- Dataset extract:
※

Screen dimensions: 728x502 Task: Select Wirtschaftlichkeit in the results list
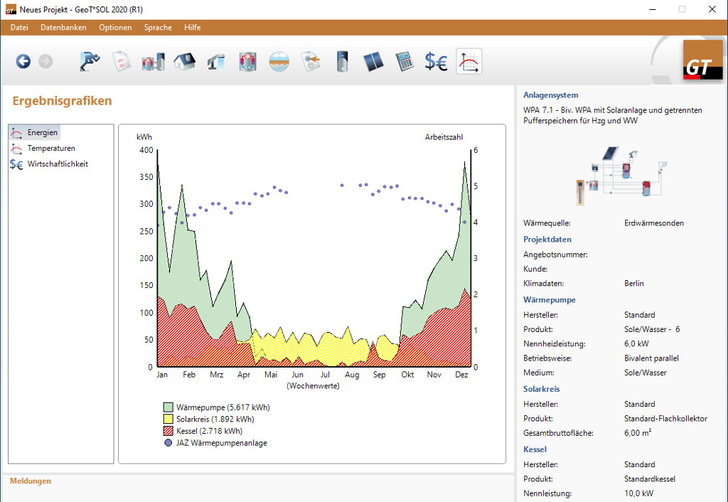pos(60,163)
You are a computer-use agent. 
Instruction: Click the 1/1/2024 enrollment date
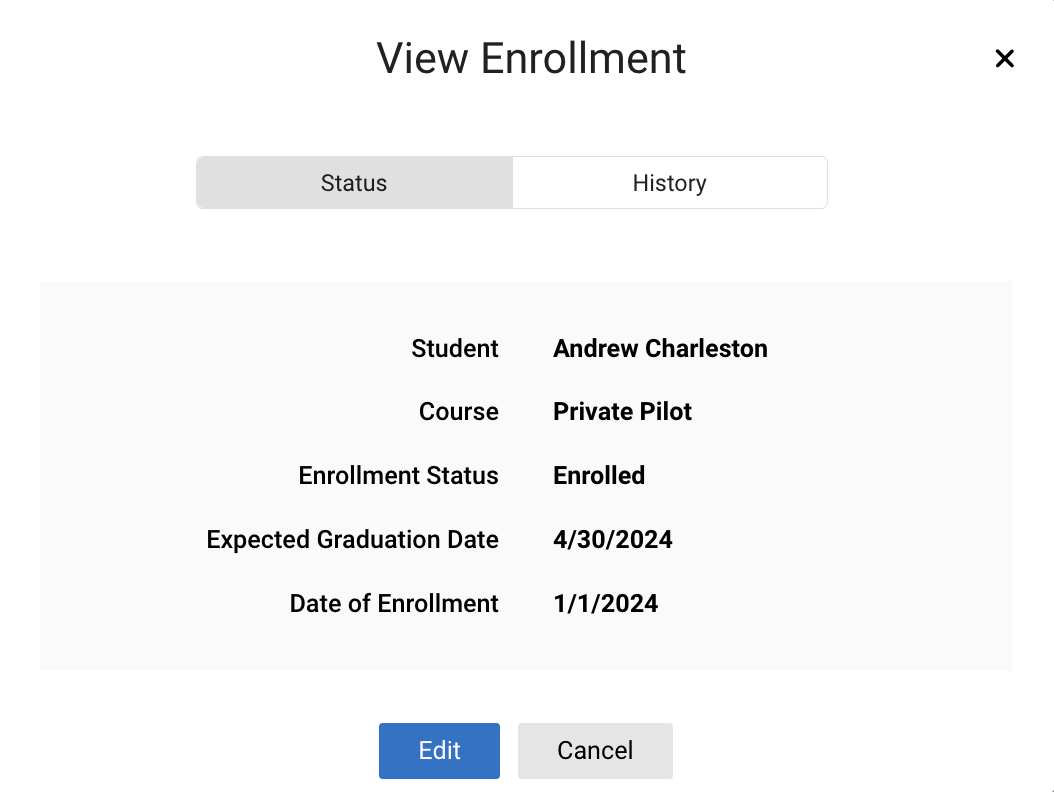(605, 604)
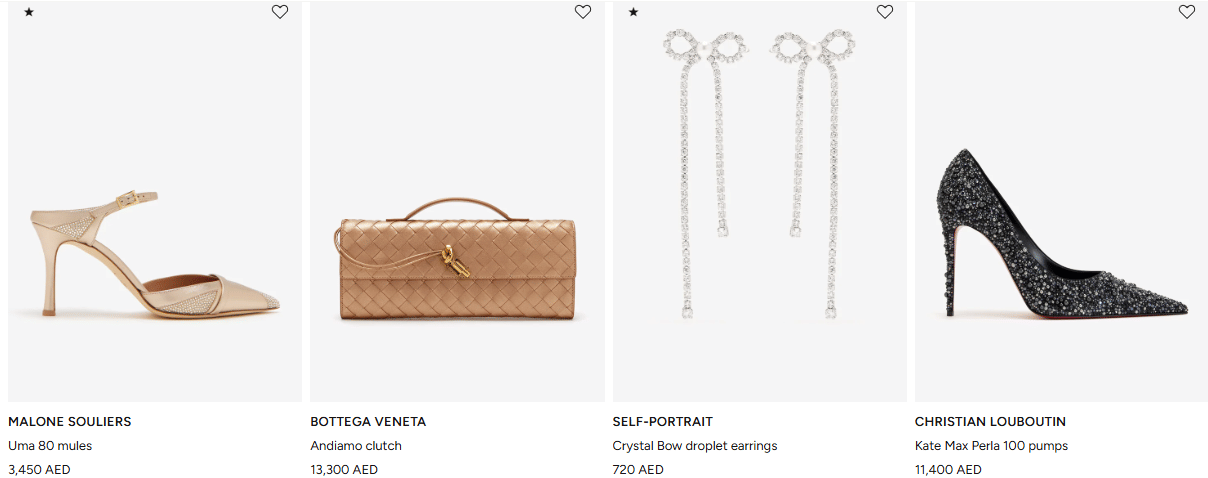Open the Uma 80 mules product link
This screenshot has height=478, width=1208.
(x=50, y=446)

※

- Exercise instructions: Your reply should be the entries copied exactly, with all images omitted.

- Problem solution:
Screen dimensions: 728x502 Task: Select Wirtschaftlichkeit in the results list
pos(60,163)
You are a computer-use agent. 
Instruction: Click the 1/1/2024 enrollment date
(605, 604)
Open the Uma 80 mules product link
This screenshot has height=478, width=1208.
(x=50, y=446)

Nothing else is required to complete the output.